Inside-out connections: the ER meets the plasma membrane

Abstract

Junctions that connect the endoplasmic reticulum (ER) and the plasma membrane (PM) are unique yet ubiquitous subcellular compartments. Giordano et al. now report that extended synaptotagmins (E-Syts) promote their formation, providing fundamental insight into the molecular machinery controlling ER and plasma membrane crosstalk.

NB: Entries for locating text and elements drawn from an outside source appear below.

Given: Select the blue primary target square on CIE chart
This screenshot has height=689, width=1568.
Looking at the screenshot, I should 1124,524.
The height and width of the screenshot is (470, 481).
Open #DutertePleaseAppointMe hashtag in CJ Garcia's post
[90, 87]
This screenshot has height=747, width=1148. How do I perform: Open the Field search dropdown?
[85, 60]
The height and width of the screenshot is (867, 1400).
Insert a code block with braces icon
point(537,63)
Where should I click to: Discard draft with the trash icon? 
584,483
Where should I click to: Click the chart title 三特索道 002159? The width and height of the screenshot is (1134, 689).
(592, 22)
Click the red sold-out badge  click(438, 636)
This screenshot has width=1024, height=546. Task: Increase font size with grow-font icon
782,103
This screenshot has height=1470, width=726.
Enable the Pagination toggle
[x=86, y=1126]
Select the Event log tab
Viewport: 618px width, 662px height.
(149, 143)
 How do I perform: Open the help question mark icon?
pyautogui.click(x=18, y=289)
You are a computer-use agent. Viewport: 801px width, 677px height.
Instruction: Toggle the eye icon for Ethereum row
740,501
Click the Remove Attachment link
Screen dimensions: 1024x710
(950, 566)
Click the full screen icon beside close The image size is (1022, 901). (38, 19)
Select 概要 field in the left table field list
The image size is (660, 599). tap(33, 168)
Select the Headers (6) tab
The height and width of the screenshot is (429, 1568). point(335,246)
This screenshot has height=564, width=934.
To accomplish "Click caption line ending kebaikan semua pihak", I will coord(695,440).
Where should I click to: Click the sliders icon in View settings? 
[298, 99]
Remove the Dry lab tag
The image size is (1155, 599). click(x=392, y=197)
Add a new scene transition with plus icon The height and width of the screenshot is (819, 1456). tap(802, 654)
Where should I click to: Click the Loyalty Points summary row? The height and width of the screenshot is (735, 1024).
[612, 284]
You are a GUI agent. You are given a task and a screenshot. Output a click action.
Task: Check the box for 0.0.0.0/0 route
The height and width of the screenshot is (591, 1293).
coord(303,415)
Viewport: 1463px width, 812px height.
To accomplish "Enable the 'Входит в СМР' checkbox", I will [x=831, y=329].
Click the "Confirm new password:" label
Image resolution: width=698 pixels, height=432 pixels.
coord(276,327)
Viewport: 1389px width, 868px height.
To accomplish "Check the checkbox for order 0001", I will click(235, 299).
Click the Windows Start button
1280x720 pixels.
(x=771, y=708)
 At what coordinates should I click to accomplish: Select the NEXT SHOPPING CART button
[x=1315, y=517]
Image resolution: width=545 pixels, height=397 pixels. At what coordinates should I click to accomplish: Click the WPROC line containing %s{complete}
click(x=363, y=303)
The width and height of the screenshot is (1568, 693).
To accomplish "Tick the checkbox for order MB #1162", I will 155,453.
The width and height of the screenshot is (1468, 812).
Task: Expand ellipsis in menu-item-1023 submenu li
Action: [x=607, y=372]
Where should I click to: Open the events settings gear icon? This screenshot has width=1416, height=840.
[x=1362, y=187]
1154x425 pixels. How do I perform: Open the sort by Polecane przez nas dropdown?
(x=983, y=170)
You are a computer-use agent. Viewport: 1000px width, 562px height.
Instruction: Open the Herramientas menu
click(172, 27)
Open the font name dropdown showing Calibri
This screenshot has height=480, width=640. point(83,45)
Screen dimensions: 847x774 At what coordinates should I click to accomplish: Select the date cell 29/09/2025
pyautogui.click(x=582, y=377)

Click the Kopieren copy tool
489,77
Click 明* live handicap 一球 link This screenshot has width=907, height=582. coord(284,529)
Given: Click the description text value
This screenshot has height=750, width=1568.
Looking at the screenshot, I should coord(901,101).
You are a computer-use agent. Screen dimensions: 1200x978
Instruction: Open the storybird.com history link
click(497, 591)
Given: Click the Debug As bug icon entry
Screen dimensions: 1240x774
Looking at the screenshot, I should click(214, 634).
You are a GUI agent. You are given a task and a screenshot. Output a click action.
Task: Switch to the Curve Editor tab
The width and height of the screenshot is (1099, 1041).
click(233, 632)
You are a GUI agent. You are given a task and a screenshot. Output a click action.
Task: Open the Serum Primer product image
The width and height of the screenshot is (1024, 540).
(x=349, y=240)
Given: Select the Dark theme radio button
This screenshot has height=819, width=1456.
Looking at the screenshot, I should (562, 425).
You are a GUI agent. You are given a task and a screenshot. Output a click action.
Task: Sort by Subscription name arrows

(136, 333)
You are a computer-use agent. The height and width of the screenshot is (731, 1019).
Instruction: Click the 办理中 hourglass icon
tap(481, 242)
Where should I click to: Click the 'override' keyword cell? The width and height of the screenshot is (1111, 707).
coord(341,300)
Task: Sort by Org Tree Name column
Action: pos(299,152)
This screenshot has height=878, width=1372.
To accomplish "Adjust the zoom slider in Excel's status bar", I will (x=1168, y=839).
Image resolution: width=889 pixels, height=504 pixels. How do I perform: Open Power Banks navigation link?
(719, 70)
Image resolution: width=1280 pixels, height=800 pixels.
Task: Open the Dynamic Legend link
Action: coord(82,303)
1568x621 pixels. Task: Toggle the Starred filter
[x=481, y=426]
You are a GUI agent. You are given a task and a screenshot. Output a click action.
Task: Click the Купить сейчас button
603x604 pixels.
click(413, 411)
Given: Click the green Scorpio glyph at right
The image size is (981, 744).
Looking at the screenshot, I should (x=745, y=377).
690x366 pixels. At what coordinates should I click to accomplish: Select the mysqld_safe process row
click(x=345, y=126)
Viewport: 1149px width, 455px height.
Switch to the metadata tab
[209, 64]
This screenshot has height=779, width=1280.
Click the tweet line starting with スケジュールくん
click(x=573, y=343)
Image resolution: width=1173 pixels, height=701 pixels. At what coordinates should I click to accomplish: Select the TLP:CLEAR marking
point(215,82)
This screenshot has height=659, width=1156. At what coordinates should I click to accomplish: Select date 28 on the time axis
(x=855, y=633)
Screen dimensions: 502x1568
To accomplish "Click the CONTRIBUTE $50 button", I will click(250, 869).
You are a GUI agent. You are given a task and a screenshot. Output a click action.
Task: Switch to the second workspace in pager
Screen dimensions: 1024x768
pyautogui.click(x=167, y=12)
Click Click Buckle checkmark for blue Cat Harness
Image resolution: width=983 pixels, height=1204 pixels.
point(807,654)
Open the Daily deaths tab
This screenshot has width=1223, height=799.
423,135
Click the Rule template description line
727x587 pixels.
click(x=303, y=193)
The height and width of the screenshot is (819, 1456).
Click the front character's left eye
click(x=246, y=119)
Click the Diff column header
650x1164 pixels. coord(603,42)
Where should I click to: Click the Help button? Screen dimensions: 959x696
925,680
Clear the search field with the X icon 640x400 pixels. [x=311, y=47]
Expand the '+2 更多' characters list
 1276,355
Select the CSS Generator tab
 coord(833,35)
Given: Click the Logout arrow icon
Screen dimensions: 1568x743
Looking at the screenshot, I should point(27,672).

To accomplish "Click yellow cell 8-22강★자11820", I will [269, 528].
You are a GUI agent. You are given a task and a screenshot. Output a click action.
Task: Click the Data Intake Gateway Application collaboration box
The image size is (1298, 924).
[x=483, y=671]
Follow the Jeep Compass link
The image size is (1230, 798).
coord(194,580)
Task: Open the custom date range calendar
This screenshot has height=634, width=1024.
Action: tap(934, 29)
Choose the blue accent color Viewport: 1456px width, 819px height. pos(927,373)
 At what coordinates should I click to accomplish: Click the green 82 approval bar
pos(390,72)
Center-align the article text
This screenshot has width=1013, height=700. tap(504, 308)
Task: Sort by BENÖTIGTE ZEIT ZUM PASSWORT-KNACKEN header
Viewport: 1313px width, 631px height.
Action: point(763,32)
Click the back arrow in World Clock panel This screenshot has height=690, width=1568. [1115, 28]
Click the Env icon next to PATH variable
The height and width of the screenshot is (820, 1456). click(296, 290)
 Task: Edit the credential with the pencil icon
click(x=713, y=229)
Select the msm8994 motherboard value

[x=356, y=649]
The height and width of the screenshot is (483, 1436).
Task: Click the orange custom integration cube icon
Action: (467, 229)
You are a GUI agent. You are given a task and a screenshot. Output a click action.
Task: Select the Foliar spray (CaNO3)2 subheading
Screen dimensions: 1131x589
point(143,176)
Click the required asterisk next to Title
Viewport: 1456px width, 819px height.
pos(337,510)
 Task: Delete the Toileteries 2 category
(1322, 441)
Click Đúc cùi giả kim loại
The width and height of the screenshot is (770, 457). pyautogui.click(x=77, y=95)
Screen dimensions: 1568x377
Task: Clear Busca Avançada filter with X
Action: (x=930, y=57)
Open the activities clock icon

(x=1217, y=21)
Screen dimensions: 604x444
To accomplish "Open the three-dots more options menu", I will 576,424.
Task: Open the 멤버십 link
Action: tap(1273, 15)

Figure 1.. ER-PM Tethering

ER-PM junctions are ubiquitous cell compartments In which the two membranes are stably kept at a distance of 10 to 20 nm. Giordano et al. (2013) show that three ER-localized proteins, E-Syts, play an important role in tethering the ER to the plasma membrane. Overexpression of E-Syt2 and E-Syt3 connects large regions of the ER to the plasma membrane mediated by E-Syt C2C domains that bind plasma membrane PI(4,5)P2 independent of Ca²⁺. In contrast, E-Syt1 is at basal Ca²⁺ levels not associated with the plasma membrane, but, as the intracellular Ca²⁺ level increases, the C2C domain will bind Ca²⁺ (dashed arrow), resulting in binding to PIP2 in the plasma membrane (black arrow) and trapping of E-Syt1 at the ER-PM junction. This is very different from the regulation of STIM1, for which previous studies showed that STIM1 translocation to these same ER-PM junctions is mediated by lowering of lumenal ER Ca²⁺ levels (illustrated with dashed arrow), which triggers its oligomerization and the exposure of a PI(4,5)P2 binding and an Orai interaction region (black arrow). Giordano et al. (2013) further show that the previously predicted transmembrane region at the N terminus of E-Syts forms a hairpin insertion in the ER membrane, making both N and C termini accessible to the cytosol. All E-Syts have a cytosolic SMP domain, whereas E-Syt1 has five C2 domains compared to three for E-Syt2 and E-Syt3. Domains depicted on STIM1; EF, EF hand; SAM, sterile α motif; CC, coiled-coil; CAD, CRAC activation domain; and PBD, polybasic domain.